人の力でリューズを回し、「ゼンマイを巻く力」へ替えている手巻きに比べ、自動巻きはローターと呼ばれる半円形の金属部品が重力によって常に地表面に落下する小さな力「重さ≒重力」をエネルギー源にしているので、その構造はやや複雑となります。
ローターが回転すると、まず切替車と呼ばれる2つの歯車がその動きに応じて回転。隣にある減速車とよばれる歯車へ、ギア比を変えることでパワーを増大して伝達されます。さらにその回転力を角穴駆動車で増大させて角穴車を回転、香箱真に設置されたゼンマイを巻き上げるという仕組みです。
上の画像は時計用語で巻き上げ機と呼ばれる部品一式です。
切換車は小さくて細い部品の為、摩耗の進行も早く、ちょっとした湿気などでも簡単に錆び付いてしまったりしますので時計の不具合の原因にたびたび上がる部品とも言えます。
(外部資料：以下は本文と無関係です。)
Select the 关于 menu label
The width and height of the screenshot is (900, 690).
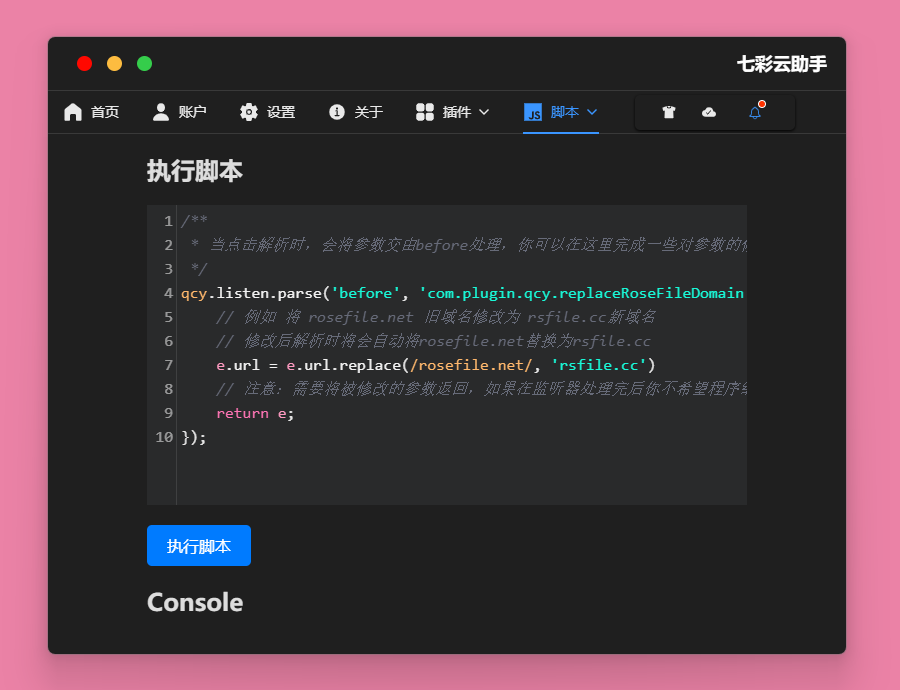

時計を長持ちさせるためには定期的にオーバーホールをして潤滑油を切らさないことが大切です。 使用頻度や時計の状態にもよりますが一般的には3-5年毎のオーバーホール(分解掃除)がお薦めですので前回のオーバーホールから年月が経過した時計をお持ちの場合は是非ご検討ください。